The Sunday after the shooting, one of the sisters here in the area and I had a Sunday school lesson. I had prepared a topic to discuss, but I always like to ask if there are any questions first. Our sister brought up the incident, noting that hundreds of messages had been left for the grieving family on Facebook and other social media outlets.
She asked me what scripture could be used to help bring peace to the family, as it was hard to understand why someone would commit such a heinous crime. I began to pray in my heart that God would give me the answers she needed. What scripture could I use to help shed some light on such a dark moment? What could be said, using scripture, to the family? God gave me the answer to both.
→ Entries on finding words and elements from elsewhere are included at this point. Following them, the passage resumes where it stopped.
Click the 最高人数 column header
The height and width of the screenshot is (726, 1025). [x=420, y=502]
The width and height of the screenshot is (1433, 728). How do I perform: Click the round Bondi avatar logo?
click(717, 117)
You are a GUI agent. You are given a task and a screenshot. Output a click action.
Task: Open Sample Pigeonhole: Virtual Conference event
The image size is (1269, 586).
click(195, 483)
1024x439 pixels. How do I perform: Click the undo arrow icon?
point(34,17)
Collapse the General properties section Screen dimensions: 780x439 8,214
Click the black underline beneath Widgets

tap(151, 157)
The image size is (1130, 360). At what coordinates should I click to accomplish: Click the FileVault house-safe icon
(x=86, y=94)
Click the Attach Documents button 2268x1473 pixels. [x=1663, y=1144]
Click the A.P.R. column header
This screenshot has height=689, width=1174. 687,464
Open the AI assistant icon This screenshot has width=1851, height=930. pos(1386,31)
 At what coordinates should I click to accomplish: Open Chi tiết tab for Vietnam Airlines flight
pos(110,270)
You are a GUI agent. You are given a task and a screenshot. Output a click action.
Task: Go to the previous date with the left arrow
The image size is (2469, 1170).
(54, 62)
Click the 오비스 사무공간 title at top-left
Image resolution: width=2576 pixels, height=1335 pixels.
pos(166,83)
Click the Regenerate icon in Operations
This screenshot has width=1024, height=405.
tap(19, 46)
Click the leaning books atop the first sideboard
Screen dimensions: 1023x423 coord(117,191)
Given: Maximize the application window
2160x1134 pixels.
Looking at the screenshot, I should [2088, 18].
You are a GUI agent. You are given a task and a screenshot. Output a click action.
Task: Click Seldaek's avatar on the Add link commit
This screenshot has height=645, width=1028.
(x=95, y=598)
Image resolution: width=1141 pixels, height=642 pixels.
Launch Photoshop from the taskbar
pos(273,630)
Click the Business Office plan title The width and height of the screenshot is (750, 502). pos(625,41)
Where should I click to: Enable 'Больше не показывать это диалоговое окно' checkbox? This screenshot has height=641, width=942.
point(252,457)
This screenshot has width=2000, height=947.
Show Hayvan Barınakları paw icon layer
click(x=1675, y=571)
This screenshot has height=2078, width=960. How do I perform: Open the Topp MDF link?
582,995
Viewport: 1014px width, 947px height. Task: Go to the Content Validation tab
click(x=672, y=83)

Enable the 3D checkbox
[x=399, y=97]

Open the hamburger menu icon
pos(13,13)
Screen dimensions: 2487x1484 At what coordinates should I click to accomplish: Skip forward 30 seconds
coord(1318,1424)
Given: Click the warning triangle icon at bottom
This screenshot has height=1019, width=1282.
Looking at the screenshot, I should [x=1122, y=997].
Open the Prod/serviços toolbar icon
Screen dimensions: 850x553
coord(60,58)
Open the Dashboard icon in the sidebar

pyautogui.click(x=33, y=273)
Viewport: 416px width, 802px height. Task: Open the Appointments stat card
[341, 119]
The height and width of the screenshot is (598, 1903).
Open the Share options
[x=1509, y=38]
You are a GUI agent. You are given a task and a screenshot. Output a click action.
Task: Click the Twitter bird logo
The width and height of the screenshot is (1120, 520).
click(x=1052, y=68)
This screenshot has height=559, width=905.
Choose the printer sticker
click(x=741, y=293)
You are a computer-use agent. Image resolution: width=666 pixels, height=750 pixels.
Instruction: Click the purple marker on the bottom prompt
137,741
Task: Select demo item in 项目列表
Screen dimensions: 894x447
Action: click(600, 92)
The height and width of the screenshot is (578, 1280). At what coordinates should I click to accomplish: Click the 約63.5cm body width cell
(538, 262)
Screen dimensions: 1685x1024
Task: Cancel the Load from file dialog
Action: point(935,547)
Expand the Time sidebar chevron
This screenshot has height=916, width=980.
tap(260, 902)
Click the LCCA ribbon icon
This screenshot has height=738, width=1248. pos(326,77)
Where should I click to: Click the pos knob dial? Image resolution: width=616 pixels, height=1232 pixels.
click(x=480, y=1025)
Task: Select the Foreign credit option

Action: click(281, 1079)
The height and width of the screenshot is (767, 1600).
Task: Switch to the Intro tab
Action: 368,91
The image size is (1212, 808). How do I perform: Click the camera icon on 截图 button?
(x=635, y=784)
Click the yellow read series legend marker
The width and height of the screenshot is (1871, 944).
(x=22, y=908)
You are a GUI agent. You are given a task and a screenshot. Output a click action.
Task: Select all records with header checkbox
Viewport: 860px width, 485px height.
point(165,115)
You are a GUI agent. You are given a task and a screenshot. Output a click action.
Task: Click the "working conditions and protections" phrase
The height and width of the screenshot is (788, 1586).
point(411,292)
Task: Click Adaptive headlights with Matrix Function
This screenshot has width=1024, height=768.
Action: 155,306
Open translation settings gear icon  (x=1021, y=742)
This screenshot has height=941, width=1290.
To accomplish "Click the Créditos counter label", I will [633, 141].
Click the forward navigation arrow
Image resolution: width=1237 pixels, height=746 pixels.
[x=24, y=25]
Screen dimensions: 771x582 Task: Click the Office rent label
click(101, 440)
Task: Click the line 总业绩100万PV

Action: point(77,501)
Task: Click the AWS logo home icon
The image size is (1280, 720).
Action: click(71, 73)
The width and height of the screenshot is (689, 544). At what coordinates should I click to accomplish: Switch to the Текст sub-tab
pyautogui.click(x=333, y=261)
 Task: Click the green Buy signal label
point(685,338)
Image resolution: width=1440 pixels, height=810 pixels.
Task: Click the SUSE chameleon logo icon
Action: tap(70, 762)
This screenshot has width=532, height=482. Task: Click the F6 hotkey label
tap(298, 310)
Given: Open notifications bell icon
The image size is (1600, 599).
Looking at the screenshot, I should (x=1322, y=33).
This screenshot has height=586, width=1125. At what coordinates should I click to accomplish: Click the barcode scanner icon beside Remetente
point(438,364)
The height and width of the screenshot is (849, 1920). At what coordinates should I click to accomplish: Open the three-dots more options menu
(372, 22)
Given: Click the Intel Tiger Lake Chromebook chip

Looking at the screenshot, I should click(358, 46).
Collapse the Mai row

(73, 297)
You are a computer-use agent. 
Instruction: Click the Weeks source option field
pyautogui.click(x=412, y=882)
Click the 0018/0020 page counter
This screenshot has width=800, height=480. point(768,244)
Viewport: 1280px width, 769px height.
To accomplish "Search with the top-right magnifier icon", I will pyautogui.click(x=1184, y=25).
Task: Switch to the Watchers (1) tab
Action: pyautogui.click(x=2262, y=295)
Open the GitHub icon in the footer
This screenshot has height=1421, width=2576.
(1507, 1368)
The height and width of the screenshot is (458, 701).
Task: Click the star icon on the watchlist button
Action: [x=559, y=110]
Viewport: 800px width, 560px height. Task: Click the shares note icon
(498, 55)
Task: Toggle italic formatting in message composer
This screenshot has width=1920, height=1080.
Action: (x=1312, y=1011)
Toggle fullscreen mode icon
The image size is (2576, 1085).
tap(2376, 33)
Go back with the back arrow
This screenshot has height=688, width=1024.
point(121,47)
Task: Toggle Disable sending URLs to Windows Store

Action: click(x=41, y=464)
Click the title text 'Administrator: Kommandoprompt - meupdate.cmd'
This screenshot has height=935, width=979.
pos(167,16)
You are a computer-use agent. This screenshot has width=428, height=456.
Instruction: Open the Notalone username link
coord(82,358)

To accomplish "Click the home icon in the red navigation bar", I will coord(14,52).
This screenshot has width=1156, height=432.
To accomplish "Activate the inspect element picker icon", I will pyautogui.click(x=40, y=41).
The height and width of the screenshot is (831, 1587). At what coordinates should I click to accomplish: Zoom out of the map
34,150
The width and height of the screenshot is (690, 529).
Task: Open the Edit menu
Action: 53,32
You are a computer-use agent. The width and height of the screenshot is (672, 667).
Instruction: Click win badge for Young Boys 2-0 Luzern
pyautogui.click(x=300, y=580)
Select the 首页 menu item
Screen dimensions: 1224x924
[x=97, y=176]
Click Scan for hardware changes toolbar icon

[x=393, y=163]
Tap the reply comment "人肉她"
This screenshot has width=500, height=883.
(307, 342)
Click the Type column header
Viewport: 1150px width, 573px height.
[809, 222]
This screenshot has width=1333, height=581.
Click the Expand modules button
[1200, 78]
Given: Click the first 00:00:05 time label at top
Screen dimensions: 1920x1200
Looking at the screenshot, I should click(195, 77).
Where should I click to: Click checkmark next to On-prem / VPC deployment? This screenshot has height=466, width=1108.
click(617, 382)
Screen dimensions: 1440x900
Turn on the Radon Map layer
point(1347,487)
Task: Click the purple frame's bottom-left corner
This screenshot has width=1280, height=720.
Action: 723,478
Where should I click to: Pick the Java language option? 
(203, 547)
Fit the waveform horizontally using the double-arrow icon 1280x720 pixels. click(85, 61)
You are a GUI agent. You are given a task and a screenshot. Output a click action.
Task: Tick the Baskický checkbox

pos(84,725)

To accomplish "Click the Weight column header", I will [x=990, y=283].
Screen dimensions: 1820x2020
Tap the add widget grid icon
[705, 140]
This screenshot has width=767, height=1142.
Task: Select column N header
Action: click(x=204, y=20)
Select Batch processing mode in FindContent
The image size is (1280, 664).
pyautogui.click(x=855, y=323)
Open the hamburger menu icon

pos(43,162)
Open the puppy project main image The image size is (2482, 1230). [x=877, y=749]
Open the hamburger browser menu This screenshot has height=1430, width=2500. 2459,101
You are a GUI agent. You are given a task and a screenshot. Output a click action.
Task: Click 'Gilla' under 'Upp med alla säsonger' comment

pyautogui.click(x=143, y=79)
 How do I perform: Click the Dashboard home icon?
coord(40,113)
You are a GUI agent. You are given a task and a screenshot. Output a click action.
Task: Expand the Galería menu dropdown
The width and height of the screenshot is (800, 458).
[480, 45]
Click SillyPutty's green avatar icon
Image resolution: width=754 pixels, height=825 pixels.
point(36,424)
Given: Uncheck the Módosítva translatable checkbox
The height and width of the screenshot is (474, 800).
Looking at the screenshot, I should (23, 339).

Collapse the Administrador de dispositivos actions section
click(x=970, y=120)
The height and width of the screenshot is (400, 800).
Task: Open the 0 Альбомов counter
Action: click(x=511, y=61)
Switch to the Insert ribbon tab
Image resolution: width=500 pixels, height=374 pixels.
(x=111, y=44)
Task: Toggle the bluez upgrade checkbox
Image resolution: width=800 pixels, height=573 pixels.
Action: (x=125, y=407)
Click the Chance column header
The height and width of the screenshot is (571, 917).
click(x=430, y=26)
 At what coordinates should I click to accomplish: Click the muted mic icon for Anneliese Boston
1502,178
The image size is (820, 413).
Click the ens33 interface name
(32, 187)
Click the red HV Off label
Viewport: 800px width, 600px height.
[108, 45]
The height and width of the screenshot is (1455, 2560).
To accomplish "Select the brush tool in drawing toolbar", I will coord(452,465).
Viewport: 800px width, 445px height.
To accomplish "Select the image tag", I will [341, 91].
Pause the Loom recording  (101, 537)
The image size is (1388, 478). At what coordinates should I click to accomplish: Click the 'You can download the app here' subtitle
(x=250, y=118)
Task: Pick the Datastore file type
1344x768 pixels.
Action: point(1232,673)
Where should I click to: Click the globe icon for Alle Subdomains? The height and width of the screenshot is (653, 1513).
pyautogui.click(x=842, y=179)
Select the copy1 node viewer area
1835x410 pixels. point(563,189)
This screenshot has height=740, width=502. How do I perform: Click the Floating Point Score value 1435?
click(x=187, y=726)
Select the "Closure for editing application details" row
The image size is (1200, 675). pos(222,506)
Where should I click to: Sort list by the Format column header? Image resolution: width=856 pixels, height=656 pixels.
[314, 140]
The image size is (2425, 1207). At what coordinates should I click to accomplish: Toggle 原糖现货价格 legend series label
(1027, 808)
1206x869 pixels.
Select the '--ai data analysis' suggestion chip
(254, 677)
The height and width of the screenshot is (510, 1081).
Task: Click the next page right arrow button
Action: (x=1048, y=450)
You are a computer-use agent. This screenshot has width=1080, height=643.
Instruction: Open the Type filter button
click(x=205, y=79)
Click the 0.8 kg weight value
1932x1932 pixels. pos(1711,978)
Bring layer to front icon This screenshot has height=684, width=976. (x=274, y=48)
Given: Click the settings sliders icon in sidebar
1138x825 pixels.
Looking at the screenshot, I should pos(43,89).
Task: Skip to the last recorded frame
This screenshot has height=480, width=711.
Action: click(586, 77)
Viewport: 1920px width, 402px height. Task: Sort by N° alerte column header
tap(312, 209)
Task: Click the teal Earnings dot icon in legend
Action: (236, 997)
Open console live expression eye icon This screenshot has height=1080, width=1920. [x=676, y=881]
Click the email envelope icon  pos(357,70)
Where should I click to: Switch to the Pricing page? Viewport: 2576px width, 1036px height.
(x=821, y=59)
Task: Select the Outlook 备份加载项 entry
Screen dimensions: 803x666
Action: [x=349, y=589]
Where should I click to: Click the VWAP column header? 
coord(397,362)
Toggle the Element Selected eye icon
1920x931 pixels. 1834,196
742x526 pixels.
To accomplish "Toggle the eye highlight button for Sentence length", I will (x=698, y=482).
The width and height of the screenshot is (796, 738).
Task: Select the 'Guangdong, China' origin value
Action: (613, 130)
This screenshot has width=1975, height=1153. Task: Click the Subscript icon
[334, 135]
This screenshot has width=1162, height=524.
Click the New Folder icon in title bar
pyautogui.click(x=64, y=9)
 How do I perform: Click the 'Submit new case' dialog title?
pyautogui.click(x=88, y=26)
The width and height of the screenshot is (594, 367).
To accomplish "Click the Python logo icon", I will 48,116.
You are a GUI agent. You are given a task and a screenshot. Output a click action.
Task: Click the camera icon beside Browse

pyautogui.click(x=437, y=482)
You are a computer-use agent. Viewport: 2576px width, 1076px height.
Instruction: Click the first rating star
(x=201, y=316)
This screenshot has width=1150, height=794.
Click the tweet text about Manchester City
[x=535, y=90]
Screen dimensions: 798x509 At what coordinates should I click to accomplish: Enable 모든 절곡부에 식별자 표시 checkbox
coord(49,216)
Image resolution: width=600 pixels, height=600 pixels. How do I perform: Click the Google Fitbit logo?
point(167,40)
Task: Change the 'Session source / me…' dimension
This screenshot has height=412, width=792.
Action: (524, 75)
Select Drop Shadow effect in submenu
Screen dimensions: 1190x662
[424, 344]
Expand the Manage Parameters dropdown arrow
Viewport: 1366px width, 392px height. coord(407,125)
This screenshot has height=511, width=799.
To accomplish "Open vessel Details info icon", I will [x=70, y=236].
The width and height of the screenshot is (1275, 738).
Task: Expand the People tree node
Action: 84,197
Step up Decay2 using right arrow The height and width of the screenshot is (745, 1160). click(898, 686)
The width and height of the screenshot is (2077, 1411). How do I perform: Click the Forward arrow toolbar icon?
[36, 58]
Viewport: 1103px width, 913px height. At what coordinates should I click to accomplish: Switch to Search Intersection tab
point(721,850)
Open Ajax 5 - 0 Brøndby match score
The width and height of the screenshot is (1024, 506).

The first answer was a passage of scripture in Alma 14. Alma and Amulek had been preaching and prophesying in Ammonihah. Finally, the people had heard enough. They bound the two men and cast out all those who believed their message. Then, they took the wives and children of those believers, and anyone else remaining who believed in the word of God, and martyred them. As they did this, they made Alma and Amulek watch.
Amulek said to Alma that they needed to use the power that God had given them to save the people. Alma told him the Spirit forbade it, as God would take the martyrs unto Him and bring justice upon the murderers (Alma 14:10-11). After we read the scripture, I said that these people, while suffering a tragic death, were receiving an even greater outcome than being physically spared. They were getting to live eternally with Jesus Christ.
It's safe to say that God did not want the Ammonihahites to destroy those innocent people, and He didn't want the man to kill the officer that Friday night. But He allowed those and other tragedies to happen, and we must trust that He has been and always will be in control — even when He does not interfere with man's free will.
I repeated something that I heard from the rostrum in the past: "It's not about this life." This life is lived for the next, and its length is unknown. Therefore, I mustn't worry about what life may throw at me. Instead, I must concentrate on serving Christ to the best of my ability. That way, if I'm involved in a tragedy, I'll be receiving a greater reward than if my physical body is spared.
As for the second question, I was given something we've all heard many times: Philippians 4: 6-7, "Be careful for nothing; but in every thing by prayer and supplication with thanksgiving let your requests be made known unto God. And the peace of God, which passeth all understanding, shall keep your hearts and minds through Christ Jesus."
I said that I didn't know if there is a "right" thing to say to the family, but this scripture could provide the hope and comfort that they are looking for when they are ready to move on past their grief.
May the love of God fill the hearts of the family, friends, colleagues, and community members who were affected by this heartbreaking loss, as well as those affected by tragedies across this great Earth. And may the actions of the Saints show the only true answer to the evil that in this world: Jesus Christ.
This article has undergone ministry review and approval.